Jambi (ANTARA Jambi) - Pertengahan 2015, bencana panjang kabut asap menimpa masyarakat di beberapa provinsi akibat kebakaran hutan dan lahan di Pulau Sumatra dan Kalimantan.

Kebakaran hutan dan lahan yang cukup luas, termasuk di Provinsi Jambi itu telah menukilkan sejarah bahwa kabut asap 2015 merupakan terlama dan terburuk meski bencana tersebut sebenarnya rutin terjadi setiap tahun.

Pengalaman buruk kabut asap yang merupakan bencana 2015 diharapkan tidak terulang kembali pada tahun-tahun mendatang dengan upaya meminimalkan kebakaran hutan dan lahan pada musim kemarau, khususnya di areal gambut.

Pihak aktivis lingkungan menyatakan salah satu upaya mengantisipasi bencana kabut asap, misalnya mencegah lahan gambut tidak dijadikan sebagai areal perkebunan kelapa sawit dan hutan tanaman industri (HTI).

Wahana Lingkungan Hidup Provinsi Jambi menyatakan pemerintah harus segera merevisi izin konsesi perusahaan di lahan gambut.

Sesuai dengan Undang-Undang Nomor 32 Tahun 2009 tentang Perlindungan dan Pengelolaan Lingkungan Hidup yang kemudian turun menjadi Peraturan Pemerintah Nomor 71 Tahun 2014 tentang Perlindungan dan Pengelolaan Ekosistem Gambut (PPEG) menyatakan bahwa areal gambut yang mempunyai kedalaman 3 meter tidak boleh dikonsesikan.

"Sekitar 70 persen areal gambut di Provinsi Jambi dikonversi menjadi perkebunan sawit dan hutan tanaman industri, padahal dalam undang-undang tersebut sudah jelas bahwa areal gambut itu ada regulasinya," kata Manajer Advokasi Walhi Jambi Rudiansyah.

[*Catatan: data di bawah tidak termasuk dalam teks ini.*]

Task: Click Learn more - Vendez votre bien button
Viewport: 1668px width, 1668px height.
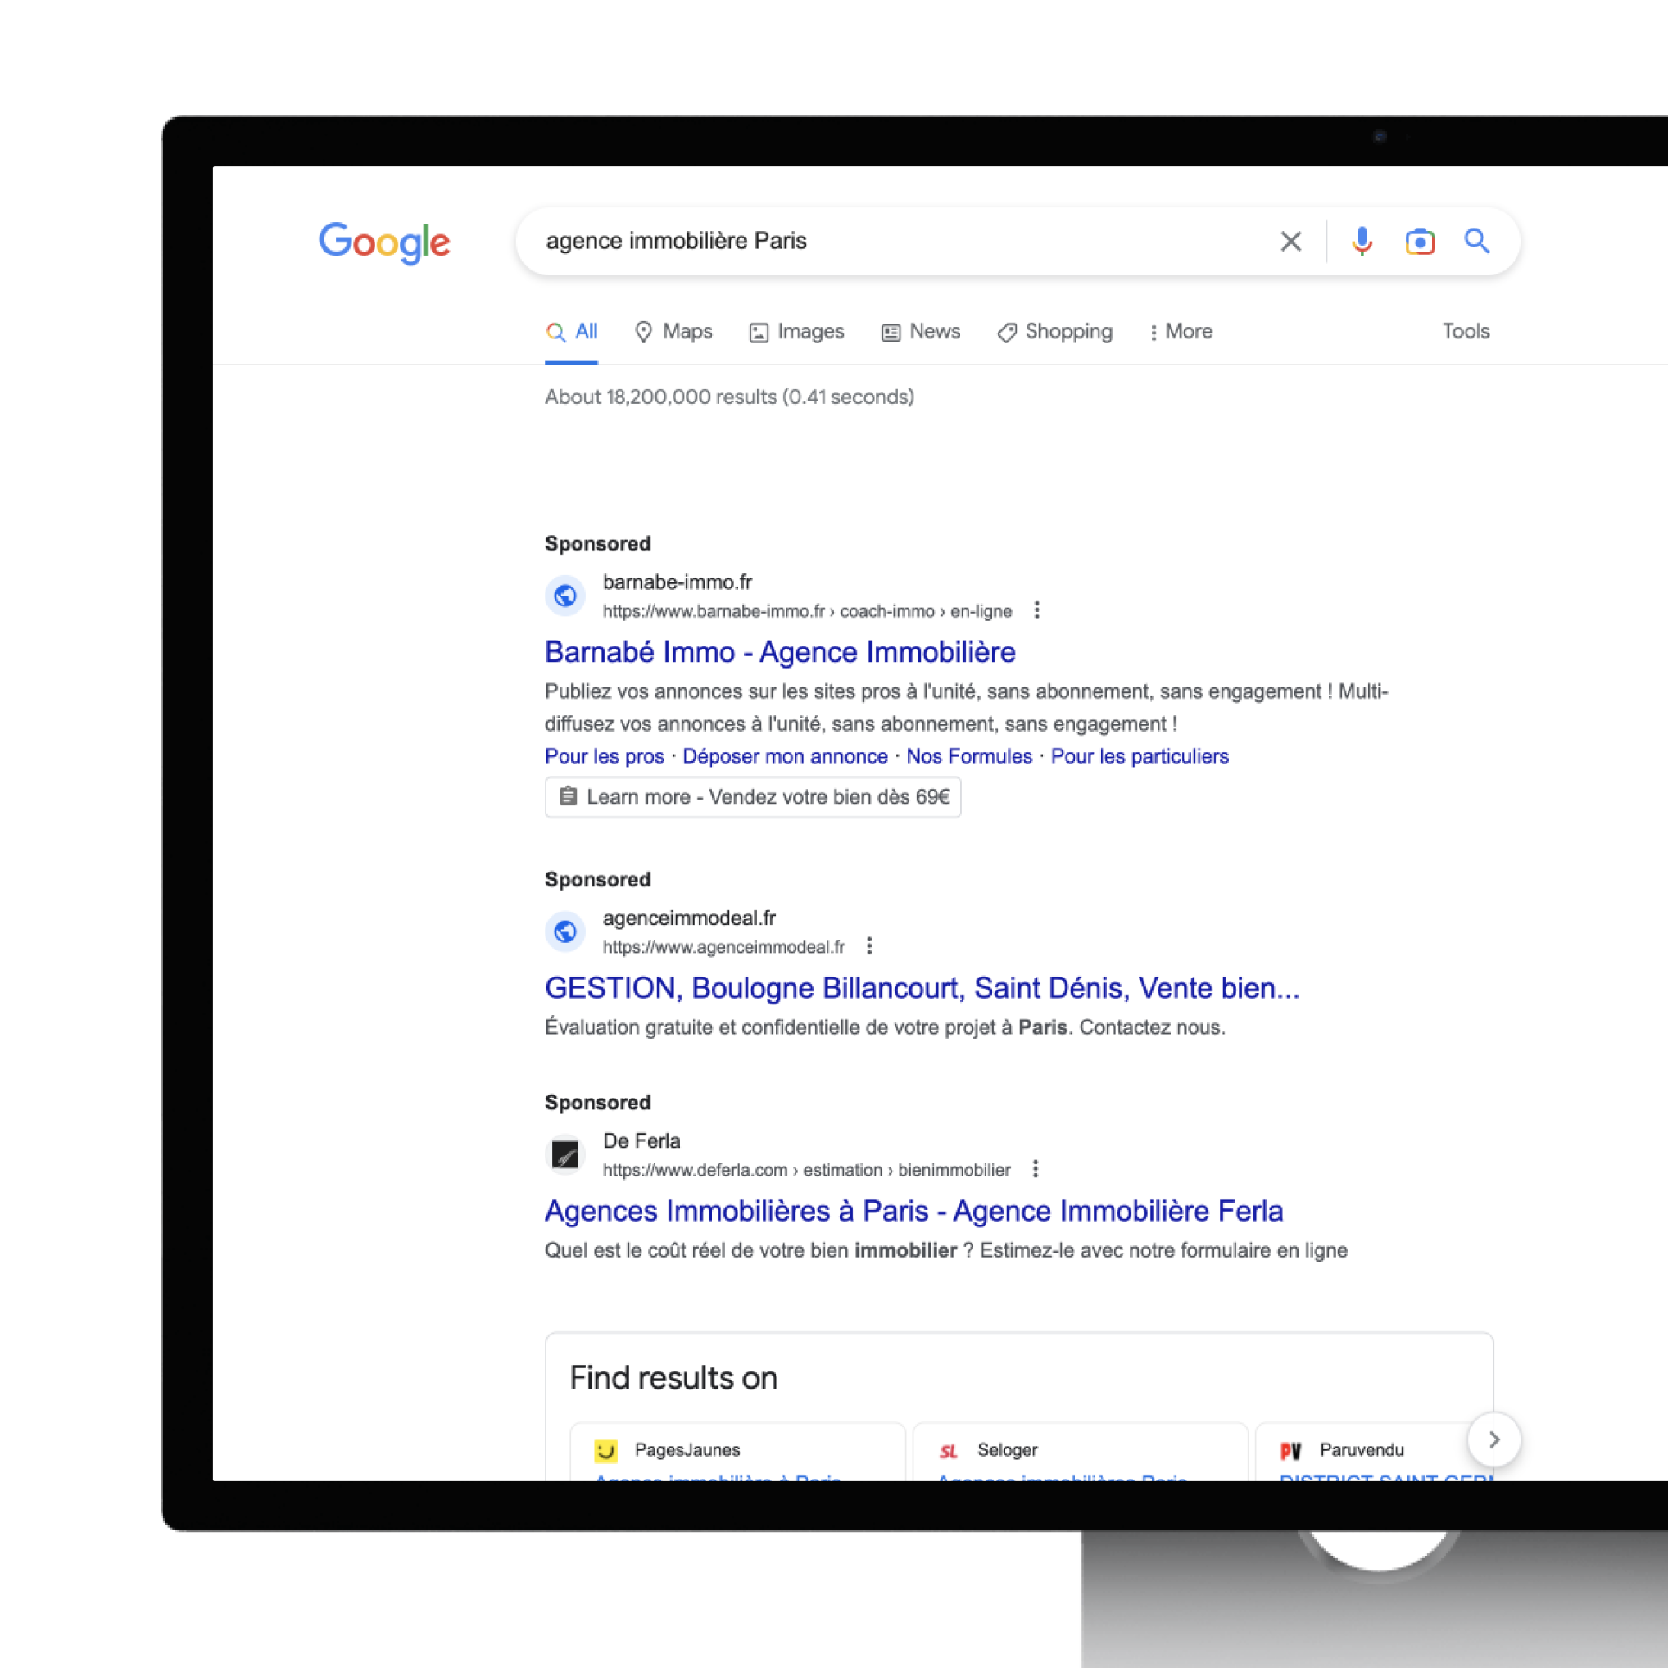Action: click(x=753, y=797)
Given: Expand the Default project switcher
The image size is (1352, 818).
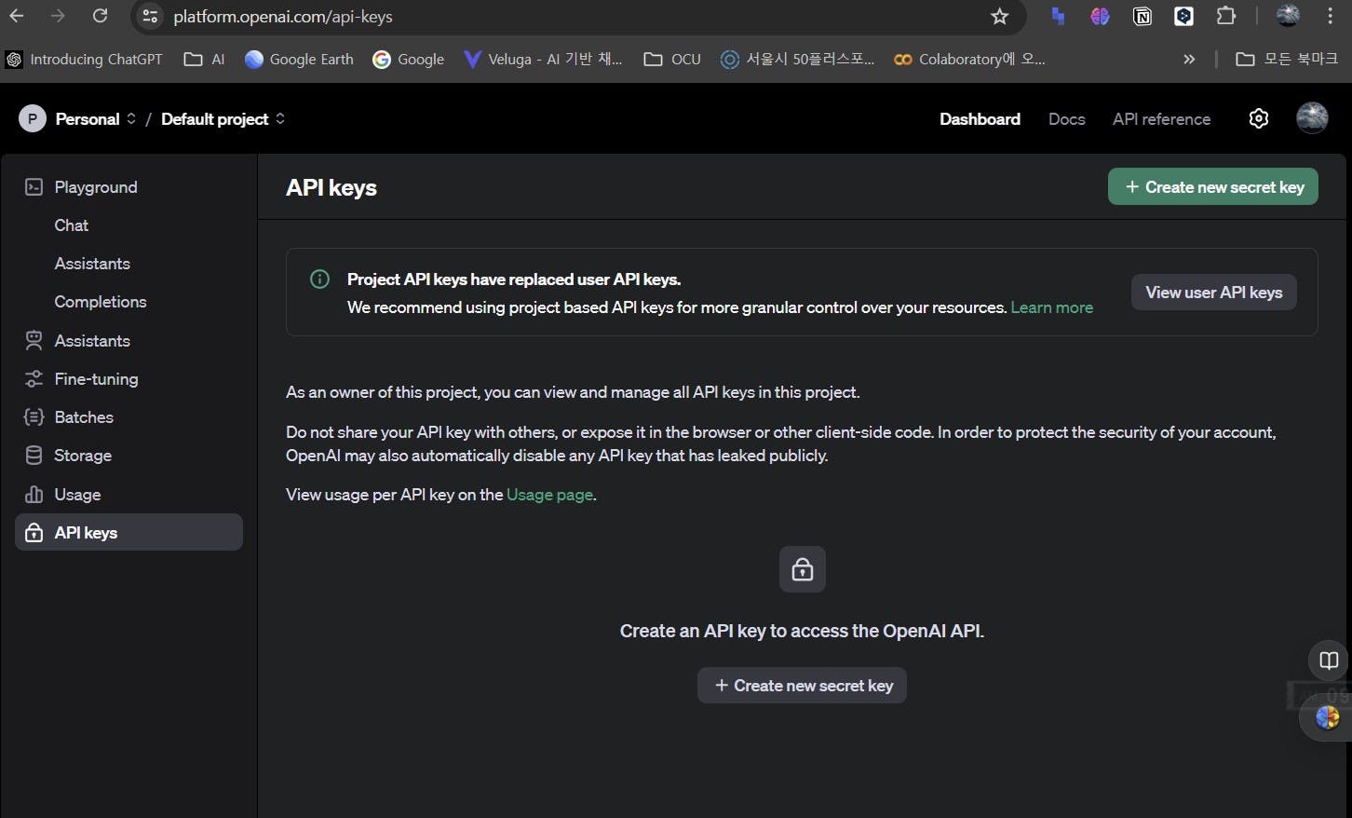Looking at the screenshot, I should tap(223, 119).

Namun, dari alasan pemerintah, kata dia, izin konsesi di lahan gambut tersebut diberikan sebelum adanya undang-undang yang mengatur tentang perlindungan dan pengelolaan ekosistem gambut tersebut.

"Menurut kami, kalau itu sudah telanjur kan itu bisa direvisi, jika lahan gambut itu mempunyai ekologi yang tinggi, bisa direkomendasikan untuk dicabut karena ini soal 'sustainability' atau berkelanjutan untuk lahan gambut," katanya.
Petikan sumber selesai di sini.